If you're looking at an option contract and The Greek letter Delta is .50, then you multiple .50 by 100 to get the total amount you'll make or lose per dollar gain or loss on the underlying stock. In this case, Delta is .50, so if the underlying stock goes up by $1.00 and you're in a call, then the option contract premium (value) will increase by about $50.

**Theta and time decay:**

Theta is always a negative number because it represents time decay. Since option contracts have an expiration date, time is always working against the buyer, and it will starting working against the buyers faster as the expiration date approaches.
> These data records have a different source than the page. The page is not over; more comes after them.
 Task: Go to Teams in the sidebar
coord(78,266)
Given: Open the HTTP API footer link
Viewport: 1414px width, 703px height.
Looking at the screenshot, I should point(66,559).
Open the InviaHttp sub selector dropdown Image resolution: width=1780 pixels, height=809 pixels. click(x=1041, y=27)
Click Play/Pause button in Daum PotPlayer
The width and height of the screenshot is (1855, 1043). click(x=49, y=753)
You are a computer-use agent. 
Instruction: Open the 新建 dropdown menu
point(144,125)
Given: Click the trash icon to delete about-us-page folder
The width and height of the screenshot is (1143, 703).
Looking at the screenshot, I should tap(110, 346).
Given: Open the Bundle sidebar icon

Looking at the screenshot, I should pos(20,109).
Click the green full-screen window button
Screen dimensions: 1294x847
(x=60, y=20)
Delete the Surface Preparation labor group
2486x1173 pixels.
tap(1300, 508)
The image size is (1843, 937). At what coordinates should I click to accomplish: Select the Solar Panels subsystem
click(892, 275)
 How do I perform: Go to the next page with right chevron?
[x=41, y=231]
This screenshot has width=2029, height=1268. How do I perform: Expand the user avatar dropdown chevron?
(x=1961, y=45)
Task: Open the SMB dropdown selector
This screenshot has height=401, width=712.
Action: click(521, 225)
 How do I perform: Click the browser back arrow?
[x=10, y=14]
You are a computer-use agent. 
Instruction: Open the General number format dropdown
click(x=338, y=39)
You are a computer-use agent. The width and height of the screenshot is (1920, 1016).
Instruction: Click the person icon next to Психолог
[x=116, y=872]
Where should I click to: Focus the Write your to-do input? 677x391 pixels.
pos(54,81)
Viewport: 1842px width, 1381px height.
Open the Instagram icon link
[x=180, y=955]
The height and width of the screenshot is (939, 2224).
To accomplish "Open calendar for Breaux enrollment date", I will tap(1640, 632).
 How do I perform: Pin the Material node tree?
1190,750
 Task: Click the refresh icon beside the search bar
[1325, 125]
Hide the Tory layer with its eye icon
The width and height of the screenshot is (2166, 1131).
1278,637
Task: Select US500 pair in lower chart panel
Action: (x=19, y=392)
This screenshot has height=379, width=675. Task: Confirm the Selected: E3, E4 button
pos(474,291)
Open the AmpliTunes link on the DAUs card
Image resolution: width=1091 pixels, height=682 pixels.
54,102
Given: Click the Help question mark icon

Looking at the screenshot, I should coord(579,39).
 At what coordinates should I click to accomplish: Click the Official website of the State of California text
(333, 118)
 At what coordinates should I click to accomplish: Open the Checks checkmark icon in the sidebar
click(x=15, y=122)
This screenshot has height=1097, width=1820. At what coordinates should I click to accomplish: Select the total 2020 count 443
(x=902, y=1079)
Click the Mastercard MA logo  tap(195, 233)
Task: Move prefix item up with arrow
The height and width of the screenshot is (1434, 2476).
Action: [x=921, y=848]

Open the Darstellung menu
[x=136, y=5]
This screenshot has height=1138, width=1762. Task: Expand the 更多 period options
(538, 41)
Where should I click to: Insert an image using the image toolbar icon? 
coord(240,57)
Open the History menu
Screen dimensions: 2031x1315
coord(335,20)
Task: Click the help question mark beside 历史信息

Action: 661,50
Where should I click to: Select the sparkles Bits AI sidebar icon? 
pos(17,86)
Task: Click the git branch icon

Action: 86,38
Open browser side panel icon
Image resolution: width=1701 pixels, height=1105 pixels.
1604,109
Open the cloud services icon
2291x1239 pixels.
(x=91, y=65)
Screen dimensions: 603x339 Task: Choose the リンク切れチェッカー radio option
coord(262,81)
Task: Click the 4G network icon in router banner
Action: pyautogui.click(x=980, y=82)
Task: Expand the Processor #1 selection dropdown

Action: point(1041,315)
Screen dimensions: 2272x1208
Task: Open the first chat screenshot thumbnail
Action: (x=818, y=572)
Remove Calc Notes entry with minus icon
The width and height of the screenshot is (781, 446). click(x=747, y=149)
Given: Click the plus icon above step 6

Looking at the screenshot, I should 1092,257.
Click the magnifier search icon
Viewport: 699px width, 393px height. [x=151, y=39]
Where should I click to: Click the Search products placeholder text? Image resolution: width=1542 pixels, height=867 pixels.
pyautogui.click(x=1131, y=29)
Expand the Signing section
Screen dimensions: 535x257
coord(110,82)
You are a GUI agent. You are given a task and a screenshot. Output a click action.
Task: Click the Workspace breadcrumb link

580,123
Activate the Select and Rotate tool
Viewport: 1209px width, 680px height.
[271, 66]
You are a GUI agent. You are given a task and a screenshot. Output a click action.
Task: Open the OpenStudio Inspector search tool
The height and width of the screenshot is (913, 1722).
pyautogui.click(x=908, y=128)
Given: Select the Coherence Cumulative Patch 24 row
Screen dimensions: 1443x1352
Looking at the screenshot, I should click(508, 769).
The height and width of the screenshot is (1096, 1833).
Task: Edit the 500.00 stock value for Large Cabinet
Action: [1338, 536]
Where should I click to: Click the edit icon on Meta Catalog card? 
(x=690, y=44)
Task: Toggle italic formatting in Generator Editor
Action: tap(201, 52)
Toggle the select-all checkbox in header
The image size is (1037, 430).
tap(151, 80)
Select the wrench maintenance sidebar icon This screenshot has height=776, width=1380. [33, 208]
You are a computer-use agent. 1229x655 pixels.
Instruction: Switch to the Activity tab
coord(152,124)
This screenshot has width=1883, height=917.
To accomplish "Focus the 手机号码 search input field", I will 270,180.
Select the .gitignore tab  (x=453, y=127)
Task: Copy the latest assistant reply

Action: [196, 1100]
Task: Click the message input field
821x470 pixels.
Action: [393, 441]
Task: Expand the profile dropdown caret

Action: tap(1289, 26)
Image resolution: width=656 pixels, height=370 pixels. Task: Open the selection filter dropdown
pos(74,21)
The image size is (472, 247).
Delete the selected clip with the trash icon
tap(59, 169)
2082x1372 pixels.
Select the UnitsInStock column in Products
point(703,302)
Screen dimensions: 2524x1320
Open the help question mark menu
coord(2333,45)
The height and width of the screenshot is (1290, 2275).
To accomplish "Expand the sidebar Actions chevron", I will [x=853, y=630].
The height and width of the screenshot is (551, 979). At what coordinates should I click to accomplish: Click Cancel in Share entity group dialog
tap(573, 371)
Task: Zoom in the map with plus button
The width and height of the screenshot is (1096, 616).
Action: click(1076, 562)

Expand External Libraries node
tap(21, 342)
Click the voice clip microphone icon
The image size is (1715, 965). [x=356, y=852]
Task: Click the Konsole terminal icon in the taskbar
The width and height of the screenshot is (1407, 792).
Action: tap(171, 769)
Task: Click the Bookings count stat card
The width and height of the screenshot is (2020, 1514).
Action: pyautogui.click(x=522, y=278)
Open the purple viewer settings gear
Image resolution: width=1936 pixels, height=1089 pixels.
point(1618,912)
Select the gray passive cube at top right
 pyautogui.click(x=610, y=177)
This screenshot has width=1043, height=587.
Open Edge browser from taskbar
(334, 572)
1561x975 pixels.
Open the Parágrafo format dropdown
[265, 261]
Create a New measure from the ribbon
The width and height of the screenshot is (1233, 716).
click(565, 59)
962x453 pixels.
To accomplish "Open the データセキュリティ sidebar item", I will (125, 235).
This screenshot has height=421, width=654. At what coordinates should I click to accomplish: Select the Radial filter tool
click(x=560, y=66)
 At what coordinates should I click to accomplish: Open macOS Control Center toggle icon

If Theta is -.10, then the contract will lose about $10 each day it is open assuming all other things remain equal.

### Primary Greeks:

- Delta: Represents the change in the option's price for a one-point change in the underlying asset's price.
- Gamma: Measures the rate of change of an option's delta in relation to changes in the underlying asset's price.
- Theta: Indicates the decrease in an option's value with the passage of time, often referred to as time decay.
- Vega: Reflects the sensitivity of an option's price to changes in implied volatility in the market.
- Rho: Quantifies the impact of a one-percentage-point change in interest rates on an option's price.

### Additional Greeks:

- Phi (also known as Elasticity or Lambda): Measures the percentage change in the option's price for a 1% change in the underlying asset's price.
- Omega: Evaluates the option's sensitivity to changes in the underlying asset's price similar to the concept of delta, with adjustments for risk-neutral probabilities.
- Charm: Describes how an option's delta changes as time passes, indicating the impact of time decay on delta.
- Vanna: Represents the change in an option's delta due to changes in both the underlying asset's price and implied volatility.
- Vomma (also known as DvegaDvol): Measures the rate of change of an option's vega with respect to changes in implied volatility.